Before The Gold Rush: Don't Let The Recent Pullback Bring You Down

by: Eric Parnell, CFA

Look at the gold price on the run in December 2012. Certainly, a -2% decline in gold (NYSEARCA:GLD) is not an outcome one would normally expect in the four trading days following an announcement by the U.S. Federal Reserve that it intends to print another half a trillion dollars of the global reserve currency in the coming year, but such is the dreamlike market environment we are living in today. Of course, the Fed is not set to begin outright Treasury purchases until the New Year, so perhaps gold will lie in waiting in the meantime. Nonetheless, the recent pullback is presenting another particularly attractive entry point to get long the "barbarous relic".

The fundamental case for owning gold remains sound. Put simply, as long as competitive currency devaluations are in vogue and global central banks remain intent on trying to print their way out of the debt crisis, gold will represent an attractive hard asset store of value to protect against the negative spillover effect associated with these efforts. And the performance of gold versus stocks (NYSEARCA:SPY) demonstrates the advantage of owning the yellow metal in recent years.

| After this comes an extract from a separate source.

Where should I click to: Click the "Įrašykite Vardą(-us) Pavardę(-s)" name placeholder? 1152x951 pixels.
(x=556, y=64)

The secular bull market in gold will eventually end and the time will come to finally step down from the gold trade. This will most likely occur when policy makers start to embrace fiscal restraint and tightening monetary policy is tightening, then will likely be the time to finally step down from the gold trade. But we are vast distances from such an environment at anytime in the foreseeable future.

The technical case for owning gold is also becoming increasingly attractive, particularly following its setback in recent days. First, gold is currently trading just above the critical support levels of the 150-day and 200-day moving averages. It is worth noting that the 150-day M.A. just crossed back above the 200-day M.A. last Monday for the first time since April 2012. Gold is also trading just above the upward sloping trendline that has been in place since May. Moreover, it is currently trading just below its lower Bollinger band, suggesting that the recent move lower may be well overdone at this point and a bounce higher may be imminent. Gold also currently has a Relative Strength Index (RSI) reading essentially in oversold territory. On the six past occasions over the last two years when gold approached or reached a comparable oversold reading, it marked the beginning of a sharp bounce higher. Furthermore, momentum behind the gold price has also been steadily building over the past year.

Looking ahead, it should be mentioned that the path for gold might prove unpredictable at times. Most significantly, gold has notably deviated from what would otherwise be normal trading patterns at times in recent years for reasons that are open to rational debate. As a result, any positions should be held with the understanding that periodic volatility and unexpected daily swings may occur along the way. But despite these short-term considerations, the long-term outlook for gold continues to shine brightly.

Thus, I am positive on the outlook for gold for a variety of fundamental and technical reasons. As for allocating to gold in investment portfolios as part of a diversified investment strategy, both the Central GoldTrust (NYSEMKT:GTU) and the Sprott Physical Gold Trust (NYSEARCA:PHYS) are ideal selections.

This post is for information purposes only. There are risks involved with investing including loss of principal. Gerring Wealth Management (GWM) makes no explicit or implicit guarantee with respect to performance or the outcome of any investment or projections made by GWM. There is no guarantee that the goals of the strategies discussed by GWM will be met.

Disclosure: I am long GTU. I wrote this article myself, and it expresses my own opinions. I am not receiving compensation for it (other than from Seeking Alpha). I have no business relationship with any company whose stock is mentioned in this article.